#### [Task prompt]
Turn the rows below into a JSON list of strings, with one string per line and no blank lines. Leave out the picture lines.

#### [Material for the task]
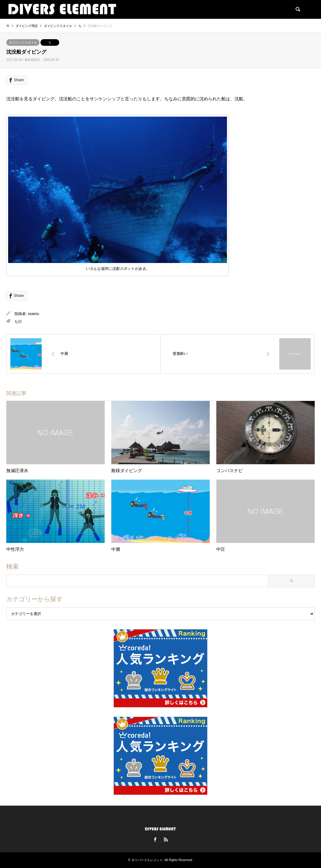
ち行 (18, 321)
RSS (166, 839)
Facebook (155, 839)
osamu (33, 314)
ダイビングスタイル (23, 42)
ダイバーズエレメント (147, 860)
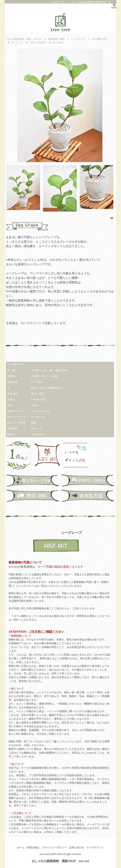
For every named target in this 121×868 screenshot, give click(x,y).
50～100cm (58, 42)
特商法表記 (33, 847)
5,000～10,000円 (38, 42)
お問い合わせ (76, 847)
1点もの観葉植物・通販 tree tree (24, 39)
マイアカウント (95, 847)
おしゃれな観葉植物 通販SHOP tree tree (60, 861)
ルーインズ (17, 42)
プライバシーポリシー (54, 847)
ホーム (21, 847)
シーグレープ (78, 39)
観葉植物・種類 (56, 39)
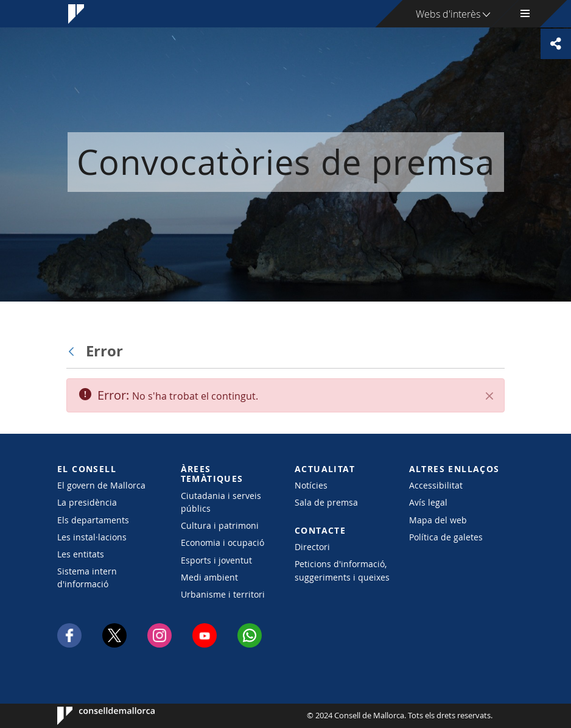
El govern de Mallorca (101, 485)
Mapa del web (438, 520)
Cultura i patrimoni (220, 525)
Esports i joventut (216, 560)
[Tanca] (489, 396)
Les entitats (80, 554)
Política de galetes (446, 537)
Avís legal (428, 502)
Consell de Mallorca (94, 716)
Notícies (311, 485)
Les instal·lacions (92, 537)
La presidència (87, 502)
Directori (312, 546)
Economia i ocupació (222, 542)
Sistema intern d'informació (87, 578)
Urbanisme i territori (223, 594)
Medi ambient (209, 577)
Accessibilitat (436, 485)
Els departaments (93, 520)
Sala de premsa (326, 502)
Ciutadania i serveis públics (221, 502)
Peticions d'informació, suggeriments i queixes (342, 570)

#### [Finished answer]
[
  "ち行 (18, 321)",
  "RSS (166, 839)",
  "Facebook (155, 839)",
  "osamu (33, 314)",
  "ダイビングスタイル (23, 42)",
  "ダイバーズエレメント (147, 860)",
  "For every named target in this 121×868 screenshot, give click(x,y).",
  "50～100cm (58, 42)",
  "特商法表記 (33, 847)",
  "5,000～10,000円 (38, 42)",
  "お問い合わせ (76, 847)",
  "1点もの観葉植物・通販 tree tree (24, 39)",
  "マイアカウント (95, 847)",
  "おしゃれな観葉植物 通販SHOP tree tree (60, 861)",
  "ルーインズ (17, 42)",
  "プライバシーポリシー (54, 847)",
  "ホーム (21, 847)",
  "シーグレープ (78, 39)",
  "観葉植物・種類 (56, 39)",
  "El govern de Mallorca (101, 485)",
  "Mapa del web (438, 520)",
  "Cultura i patrimoni (220, 525)",
  "Esports i joventut (216, 560)",
  "[Tanca] (489, 396)",
  "Les entitats (80, 554)",
  "Política de galetes (446, 537)",
  "Avís legal (428, 502)",
  "Consell de Mallorca (94, 716)",
  "Notícies (311, 485)",
  "Les instal·lacions (92, 537)",
  "La presidència (87, 502)",
  "Directori (312, 546)",
  "Economia i ocupació (222, 542)",
  "Sistema intern d'informació (87, 578)",
  "Urbanisme i territori (223, 594)",
  "Medi ambient (209, 577)",
  "Accessibilitat (436, 485)",
  "Els departaments (93, 520)",
  "Sala de premsa (326, 502)",
  "Ciutadania i serveis públics (221, 502)",
  "Peticions d'informació, suggeriments i queixes (342, 570)"
]